* _STATED PROBLEM 1_
From the records below, retype the lines from the one containing "coordinates (836, 401)." through the one containing "cards is located at coordinates (629, 298).", both included, with no changes.

──────── QUOTED PASSAGE ────────

As those two hours passed, Sittser pondered the possibilities before him:

In that brief window of time I exhausted all possibilities except one. I realized that I would have to suffer and adjust; I could not avoid it or escape it. There was no way but ahead, into the abyss. … I faced the test of my life. One phase of my life had ended; another, the most difficult, was about to begin.

As Sittser readily admits, his choice of response to the tragedy was not a one-time decision; other options regularly and seductively presented themselves to him. He speaks eloquently, for example, of the danger of denial, the attempt to avoid the bitter realities of catastrophic loss rather than confront them. Denial, however, like other ultimately ineffective grieving strat-egies such as bargaining, indulging various appetites, and venting anger, only temporarily deflects the pain of loss. Against such temptations, Sittser repeatedly had to plumb the darkness, in faith allowing the deaths of his loved ones to expand his soul in a manner he had never thought possible:

I did not go through pain and come out the other side; instead, I lived in it and found within that pain the grace to survive and eventually grow. I did not get over the loss of my loved ones; rather, I absorbed the loss into my life, like soil receives decaying matter, until it became a part of who I am. Sorrow took up permanent residence in my soul and enlarged it.

──────── MATERIAL PROVIDED ────────

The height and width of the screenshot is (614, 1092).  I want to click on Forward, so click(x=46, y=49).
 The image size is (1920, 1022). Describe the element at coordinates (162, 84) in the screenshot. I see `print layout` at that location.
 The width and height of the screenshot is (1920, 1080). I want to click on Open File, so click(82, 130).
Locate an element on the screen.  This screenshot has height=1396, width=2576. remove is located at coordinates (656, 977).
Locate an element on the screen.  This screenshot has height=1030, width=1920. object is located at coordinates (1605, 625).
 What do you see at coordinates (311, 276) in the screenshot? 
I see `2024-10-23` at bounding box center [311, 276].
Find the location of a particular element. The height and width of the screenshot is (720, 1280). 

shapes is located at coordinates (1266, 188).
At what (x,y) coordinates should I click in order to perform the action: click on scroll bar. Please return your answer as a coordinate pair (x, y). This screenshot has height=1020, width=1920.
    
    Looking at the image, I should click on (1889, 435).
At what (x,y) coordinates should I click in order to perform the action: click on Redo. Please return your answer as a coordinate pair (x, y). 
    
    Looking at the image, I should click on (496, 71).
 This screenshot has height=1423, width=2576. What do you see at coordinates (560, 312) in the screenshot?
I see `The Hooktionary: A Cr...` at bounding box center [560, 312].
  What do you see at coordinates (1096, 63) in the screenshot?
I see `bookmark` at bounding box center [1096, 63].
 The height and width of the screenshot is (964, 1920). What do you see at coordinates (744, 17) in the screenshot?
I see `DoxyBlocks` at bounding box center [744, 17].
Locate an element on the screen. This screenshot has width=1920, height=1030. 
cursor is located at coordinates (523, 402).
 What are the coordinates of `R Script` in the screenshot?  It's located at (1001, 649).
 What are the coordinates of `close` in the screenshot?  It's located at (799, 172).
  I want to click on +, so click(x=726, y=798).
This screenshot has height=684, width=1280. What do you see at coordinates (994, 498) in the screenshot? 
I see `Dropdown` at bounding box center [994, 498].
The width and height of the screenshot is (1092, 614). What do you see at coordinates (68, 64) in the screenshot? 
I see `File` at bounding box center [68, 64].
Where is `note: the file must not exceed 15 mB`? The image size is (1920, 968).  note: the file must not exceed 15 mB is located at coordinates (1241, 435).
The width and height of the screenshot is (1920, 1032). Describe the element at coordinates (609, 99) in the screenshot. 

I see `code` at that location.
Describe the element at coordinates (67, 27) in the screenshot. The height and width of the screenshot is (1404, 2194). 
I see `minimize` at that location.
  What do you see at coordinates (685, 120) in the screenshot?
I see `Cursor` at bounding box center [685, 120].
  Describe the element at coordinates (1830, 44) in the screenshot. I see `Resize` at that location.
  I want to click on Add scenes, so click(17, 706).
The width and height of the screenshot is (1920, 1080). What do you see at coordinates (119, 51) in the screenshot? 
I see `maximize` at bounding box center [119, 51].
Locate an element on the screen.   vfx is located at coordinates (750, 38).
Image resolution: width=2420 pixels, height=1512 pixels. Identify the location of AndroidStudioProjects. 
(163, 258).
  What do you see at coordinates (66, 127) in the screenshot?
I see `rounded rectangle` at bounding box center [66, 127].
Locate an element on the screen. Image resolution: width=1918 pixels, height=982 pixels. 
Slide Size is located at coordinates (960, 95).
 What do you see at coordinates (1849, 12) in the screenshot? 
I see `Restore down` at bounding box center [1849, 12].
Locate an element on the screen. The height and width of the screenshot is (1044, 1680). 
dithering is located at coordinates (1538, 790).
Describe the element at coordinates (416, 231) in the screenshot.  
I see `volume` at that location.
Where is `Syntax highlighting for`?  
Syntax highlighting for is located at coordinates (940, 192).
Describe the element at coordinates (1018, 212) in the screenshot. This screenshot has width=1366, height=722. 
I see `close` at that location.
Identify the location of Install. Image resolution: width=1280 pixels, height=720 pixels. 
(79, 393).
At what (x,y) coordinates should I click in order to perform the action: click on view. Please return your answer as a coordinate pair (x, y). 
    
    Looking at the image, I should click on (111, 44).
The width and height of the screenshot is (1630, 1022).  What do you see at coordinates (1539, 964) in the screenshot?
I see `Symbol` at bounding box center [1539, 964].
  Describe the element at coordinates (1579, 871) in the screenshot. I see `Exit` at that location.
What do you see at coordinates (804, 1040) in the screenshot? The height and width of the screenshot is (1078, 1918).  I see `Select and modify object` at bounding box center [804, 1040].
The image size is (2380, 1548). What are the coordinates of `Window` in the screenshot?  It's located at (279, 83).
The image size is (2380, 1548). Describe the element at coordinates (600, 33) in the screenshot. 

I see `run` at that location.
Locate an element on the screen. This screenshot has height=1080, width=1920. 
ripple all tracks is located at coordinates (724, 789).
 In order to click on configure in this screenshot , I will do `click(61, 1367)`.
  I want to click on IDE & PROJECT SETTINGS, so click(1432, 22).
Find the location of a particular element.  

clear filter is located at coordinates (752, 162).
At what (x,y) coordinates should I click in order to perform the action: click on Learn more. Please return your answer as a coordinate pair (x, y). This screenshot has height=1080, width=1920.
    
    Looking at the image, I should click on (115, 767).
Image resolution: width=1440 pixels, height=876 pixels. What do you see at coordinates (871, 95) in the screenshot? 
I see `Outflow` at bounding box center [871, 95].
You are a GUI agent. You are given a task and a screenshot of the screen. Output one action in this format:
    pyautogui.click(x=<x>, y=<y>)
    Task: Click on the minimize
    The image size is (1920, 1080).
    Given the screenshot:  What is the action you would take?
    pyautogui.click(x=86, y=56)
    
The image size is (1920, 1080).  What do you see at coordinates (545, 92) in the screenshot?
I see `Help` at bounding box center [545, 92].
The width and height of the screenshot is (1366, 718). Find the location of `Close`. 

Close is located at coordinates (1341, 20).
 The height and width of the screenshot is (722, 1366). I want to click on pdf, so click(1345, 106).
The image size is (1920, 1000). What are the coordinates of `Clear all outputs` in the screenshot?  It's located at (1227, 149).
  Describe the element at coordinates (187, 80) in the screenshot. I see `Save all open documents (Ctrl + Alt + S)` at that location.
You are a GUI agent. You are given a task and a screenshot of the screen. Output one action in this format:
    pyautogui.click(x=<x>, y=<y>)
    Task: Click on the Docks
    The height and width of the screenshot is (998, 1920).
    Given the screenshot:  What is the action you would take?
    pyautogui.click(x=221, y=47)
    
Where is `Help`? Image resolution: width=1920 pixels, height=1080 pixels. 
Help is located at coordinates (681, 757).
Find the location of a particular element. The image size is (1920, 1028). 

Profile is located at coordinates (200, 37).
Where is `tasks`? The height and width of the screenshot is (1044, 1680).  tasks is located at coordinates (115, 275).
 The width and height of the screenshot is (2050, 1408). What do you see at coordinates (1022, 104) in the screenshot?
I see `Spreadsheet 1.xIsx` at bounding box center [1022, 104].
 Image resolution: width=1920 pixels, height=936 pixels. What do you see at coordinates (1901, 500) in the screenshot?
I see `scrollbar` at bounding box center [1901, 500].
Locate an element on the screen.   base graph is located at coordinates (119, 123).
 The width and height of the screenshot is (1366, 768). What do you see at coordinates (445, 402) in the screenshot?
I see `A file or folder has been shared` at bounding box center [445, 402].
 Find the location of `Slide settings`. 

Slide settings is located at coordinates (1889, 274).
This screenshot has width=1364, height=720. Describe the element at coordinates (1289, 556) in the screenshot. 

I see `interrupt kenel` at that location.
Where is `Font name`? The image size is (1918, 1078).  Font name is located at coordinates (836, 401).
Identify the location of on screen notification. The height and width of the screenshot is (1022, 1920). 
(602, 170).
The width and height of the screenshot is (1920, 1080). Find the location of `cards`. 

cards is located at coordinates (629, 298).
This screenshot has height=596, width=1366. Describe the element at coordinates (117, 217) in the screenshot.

────────

* _STATED PROBLEM 2_
Extend the passage about Sittser's response to loss, picking up after its final sentence.

* _EXERCISE OUTPUT 1_
Where is `Font name`? The image size is (1918, 1078).  Font name is located at coordinates (836, 401).
Identify the location of on screen notification. The height and width of the screenshot is (1022, 1920). 
(602, 170).
The width and height of the screenshot is (1920, 1080). Find the location of `cards`. 

cards is located at coordinates (629, 298).

* _EXERCISE OUTPUT 2_
How so? For one thing, through the experience of calamitous loss Sittser began to see “how wonderful ordinary life is. Simply being alive became holy to me. As I saw myself typing exams, chatting with a student on the way to class, tucking one of my children into bed, I sensed I was beholding something sacred.” Sitter’s suffering and sorrow surprisingly clarified his focus, enabling him to perceive the “pretense, vanity, and waste” that so often clog our ability to see the gifts and graces God sprinkles through each day.

As time passed, Sittser gradually realized how much the roles, relationships, and circumstances of his life had determined his happiness. When the accident occurred, irrevocably altering relationships and creating unforeseen and undesired circumstances, Sittser consciously chose in faith to create a new life within this unexpected framework: “I picked up a paintbrush and began, with great hesitation and distress, to paint a new portrait of our lives.”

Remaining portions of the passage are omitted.